Гевайер происходил из богатой люксембургской семьи. В молодости он некоторое время был горячим приверженцем психоанализа Фрейда, однако позднее, в своей собственной практике, прежде всего в процессе лечения тех специфических военных травм, которые позднее обозначили термином «шелл-шок», стал все более и более от него отходить. В случае острых психических расстройств, как утверждает Гевайер в одном письме 1914 года, этот метод уже не помогает. Фрейдовский психоанализ-де создан для представителей определенных слоев городского населения, которых без особого труда можно посвятить во все тайны и хитросплетения их комплексов, неврозов и фобий с красивыми древнегреческими названиями, заимствованными из мифов. Гевайер с 1916 года занимался прежде всего психическими травмами солдат и поначалу полагал, что и Конради представляет собой такой же случай. Как-никак Конради тоже был доставлен в психбольницу непосредственно после военной операции. Как он вообще попал во французскую армию, я так и не узнал, потому что пролистнул одну главу. Меня подгонял какой-то неясный страх, заставляя читать быстрее и быстрее. Многие абзацы я пропускал. И все это время какая-то пожилая дама кормила хлебными крошками парковую фауну, собравшуюся вокруг чаши фонтана.
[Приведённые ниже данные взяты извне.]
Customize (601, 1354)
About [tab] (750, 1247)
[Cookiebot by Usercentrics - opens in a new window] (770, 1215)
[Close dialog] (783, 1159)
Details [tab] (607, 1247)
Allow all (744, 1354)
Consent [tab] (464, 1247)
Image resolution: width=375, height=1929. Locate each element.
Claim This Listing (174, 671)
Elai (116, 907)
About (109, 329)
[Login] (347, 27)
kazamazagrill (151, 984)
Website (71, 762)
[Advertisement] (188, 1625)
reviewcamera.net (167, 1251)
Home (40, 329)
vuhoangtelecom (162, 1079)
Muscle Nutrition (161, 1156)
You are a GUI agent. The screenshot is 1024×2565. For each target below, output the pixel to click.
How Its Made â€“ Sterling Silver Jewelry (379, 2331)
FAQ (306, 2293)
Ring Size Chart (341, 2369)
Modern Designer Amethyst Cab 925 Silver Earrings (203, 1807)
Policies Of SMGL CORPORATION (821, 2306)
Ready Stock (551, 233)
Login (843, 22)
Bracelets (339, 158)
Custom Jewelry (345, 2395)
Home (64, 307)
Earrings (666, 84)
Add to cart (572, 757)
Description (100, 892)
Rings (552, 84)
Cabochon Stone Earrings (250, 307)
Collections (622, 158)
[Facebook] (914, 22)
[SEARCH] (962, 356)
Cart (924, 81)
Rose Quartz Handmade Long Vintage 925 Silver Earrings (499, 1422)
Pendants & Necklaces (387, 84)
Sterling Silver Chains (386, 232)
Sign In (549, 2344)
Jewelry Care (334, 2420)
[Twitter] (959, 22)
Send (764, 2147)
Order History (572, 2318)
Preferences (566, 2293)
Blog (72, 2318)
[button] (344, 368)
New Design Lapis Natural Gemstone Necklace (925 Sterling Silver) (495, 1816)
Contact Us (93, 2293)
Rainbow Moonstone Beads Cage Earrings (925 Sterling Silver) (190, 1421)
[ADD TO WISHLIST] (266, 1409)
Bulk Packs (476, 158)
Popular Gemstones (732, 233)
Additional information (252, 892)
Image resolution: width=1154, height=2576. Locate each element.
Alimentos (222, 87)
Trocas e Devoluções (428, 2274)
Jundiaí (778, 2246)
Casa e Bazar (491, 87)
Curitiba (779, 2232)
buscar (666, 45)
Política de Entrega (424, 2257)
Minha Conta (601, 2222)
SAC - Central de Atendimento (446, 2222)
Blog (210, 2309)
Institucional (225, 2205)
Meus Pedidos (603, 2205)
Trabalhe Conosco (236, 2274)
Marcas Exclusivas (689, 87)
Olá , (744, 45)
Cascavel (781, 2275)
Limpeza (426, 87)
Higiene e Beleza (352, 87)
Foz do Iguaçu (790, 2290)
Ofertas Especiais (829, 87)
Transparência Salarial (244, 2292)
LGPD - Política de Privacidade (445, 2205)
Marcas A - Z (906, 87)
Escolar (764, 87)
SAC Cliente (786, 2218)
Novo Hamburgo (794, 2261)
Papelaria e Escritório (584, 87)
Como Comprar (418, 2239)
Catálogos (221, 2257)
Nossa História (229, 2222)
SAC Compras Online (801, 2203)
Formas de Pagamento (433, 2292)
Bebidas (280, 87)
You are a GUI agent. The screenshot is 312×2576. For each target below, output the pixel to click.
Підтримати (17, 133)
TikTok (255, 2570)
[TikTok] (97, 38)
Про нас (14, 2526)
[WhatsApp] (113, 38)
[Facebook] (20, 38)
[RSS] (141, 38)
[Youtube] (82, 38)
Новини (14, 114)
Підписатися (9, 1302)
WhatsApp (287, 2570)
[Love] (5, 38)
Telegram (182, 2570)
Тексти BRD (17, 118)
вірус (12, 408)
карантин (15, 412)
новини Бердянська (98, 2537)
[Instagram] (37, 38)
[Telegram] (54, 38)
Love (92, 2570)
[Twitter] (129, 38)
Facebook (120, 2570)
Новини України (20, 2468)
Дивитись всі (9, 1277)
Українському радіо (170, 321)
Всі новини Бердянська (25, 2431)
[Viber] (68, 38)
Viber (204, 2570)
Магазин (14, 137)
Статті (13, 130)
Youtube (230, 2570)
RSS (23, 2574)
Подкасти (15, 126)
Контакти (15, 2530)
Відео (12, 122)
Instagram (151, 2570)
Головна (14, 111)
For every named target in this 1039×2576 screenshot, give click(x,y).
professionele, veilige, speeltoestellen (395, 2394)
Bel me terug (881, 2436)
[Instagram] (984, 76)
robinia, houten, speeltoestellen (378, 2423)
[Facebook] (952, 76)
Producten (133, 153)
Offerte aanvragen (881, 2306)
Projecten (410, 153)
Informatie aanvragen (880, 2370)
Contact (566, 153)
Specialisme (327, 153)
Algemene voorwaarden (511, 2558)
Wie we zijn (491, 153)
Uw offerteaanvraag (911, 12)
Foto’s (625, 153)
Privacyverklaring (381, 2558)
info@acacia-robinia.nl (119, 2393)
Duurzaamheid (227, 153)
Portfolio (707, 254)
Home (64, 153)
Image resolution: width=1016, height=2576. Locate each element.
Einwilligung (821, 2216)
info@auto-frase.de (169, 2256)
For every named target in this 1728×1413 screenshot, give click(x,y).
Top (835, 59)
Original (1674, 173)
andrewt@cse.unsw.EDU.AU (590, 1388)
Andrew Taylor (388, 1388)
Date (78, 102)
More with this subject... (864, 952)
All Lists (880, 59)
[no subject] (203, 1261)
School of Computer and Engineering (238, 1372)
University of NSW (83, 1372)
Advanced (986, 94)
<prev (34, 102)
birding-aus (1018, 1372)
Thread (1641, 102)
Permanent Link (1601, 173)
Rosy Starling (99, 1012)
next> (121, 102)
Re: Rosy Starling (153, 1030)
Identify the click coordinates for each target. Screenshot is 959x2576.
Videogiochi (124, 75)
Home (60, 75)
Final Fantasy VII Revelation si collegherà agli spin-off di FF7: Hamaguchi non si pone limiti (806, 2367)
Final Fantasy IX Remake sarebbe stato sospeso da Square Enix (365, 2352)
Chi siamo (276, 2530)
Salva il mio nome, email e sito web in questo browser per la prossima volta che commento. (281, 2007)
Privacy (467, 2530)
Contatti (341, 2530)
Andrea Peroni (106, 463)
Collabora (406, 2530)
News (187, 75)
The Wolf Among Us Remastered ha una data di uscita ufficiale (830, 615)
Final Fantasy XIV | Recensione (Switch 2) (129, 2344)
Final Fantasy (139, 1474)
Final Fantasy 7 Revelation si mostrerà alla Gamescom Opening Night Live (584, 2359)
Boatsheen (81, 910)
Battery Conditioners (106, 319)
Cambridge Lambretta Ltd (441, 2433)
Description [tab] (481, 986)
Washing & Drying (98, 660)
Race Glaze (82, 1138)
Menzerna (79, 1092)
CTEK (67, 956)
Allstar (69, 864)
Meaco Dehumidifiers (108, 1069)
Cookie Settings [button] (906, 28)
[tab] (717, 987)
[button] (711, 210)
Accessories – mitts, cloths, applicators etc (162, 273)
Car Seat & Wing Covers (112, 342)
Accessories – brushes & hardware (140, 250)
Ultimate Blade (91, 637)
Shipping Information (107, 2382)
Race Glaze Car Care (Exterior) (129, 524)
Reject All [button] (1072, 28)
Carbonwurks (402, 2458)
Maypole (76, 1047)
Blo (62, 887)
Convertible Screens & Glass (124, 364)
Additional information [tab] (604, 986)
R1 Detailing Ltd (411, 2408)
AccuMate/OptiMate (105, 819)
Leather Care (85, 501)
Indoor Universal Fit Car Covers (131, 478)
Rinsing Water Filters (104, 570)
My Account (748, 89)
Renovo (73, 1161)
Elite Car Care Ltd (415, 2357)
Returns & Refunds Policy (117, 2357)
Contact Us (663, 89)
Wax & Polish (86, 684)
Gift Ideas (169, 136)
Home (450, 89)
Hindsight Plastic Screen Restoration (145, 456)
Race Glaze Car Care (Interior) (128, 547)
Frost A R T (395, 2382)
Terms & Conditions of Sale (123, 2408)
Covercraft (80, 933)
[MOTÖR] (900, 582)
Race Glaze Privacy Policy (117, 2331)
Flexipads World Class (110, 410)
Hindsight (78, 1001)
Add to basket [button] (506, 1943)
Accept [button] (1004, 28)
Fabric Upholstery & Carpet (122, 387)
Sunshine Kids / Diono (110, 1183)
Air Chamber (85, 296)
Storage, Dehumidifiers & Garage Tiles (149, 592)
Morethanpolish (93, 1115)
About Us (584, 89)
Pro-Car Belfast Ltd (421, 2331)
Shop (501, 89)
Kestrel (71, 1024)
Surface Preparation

Доктор Гевайер (крайний справа)
со своей молодой женой Нелли,
несколькими коллегами по психиатрической больнице
и пациентом в форме немецкого солдата (сидит внизу).
Сен-Варез, ок. 1918 года.
В ходе трех подробных обследований, которым доктор Гевайер подверг Конради в мае-июне 1916 года, он выяснил, что его больной смышлен и понятлив, им быстро овладевает смятение, однако он вежлив и ведет себя относительно мирно. Когда в беседах возникали паузы, он по временам погружался в свое, как называли его он сам или доктор Гевайер, «якорное состояние» и иногда безмолвно салютовал неизвестно кому в пустоте и корчил рожи. Однажды, описывая ночной марш-бросок, он расплакался и долго не мог успокоиться. В другой раз надавал пощечин толстой тыкве, лежавшей на столе у доктора. Время от времени у пациента прорывался неудержимый поток речи, он стремительно выпаливал фразу за фразой, и потому приходилось просить его говорить помедленнее. Лишь во время третьего обследования, помимо уже известного арсенала его галлюцинаций, отчетливо наметились три тяжких состояния, имевших свой источник в его повседневном мире. Одним таким состоянием был его острый, усиливавшийся прежде всего по ночам, страх перед женщинами. Конради пояснял, что вожделеет их, однако ему совершенно ясно, что в его внешности таится какой-то изъян; нельзя сказать, что он безобразен, но всем женщинам он кажется отталкивающим, это загадка, и, пытаясь разрешить ее, он становится «все более и более порывистым и глупым». Второй проблемой являлось отвращение, которое внушали ему подмышки, как мужские, так и женские. Сам он имел обыкновение (какое-то время) ходить со вложенными в подмышки бумажками. Тут доктор Гевайер со свойственным ему юмором признал в беседе с пациентом, что, конечно, подмышки — весьма странное изобретение природы, но почему же они вызывают у него, Конради, такой ужас? Только спустя некоторое время пациент сознался, что они напоминают ему мужской анус, а ночью из них выползают маленькие существа с крохотными, размером с большой палец, головками. Когда эти существа выскальзывают из его тела, он ощущает невыносимую боль, неизменно быстро давит их и прячет их трупики. Кроме того, подмышки восприимчивы к сигналам азбуки Морзе. Разумеется, Гевайер попытался выяснить, не лежат ли в основе этой фобии гомосексуальные наклонности, однако Конради, обсуждая эту тему, избегал однозначных ответов.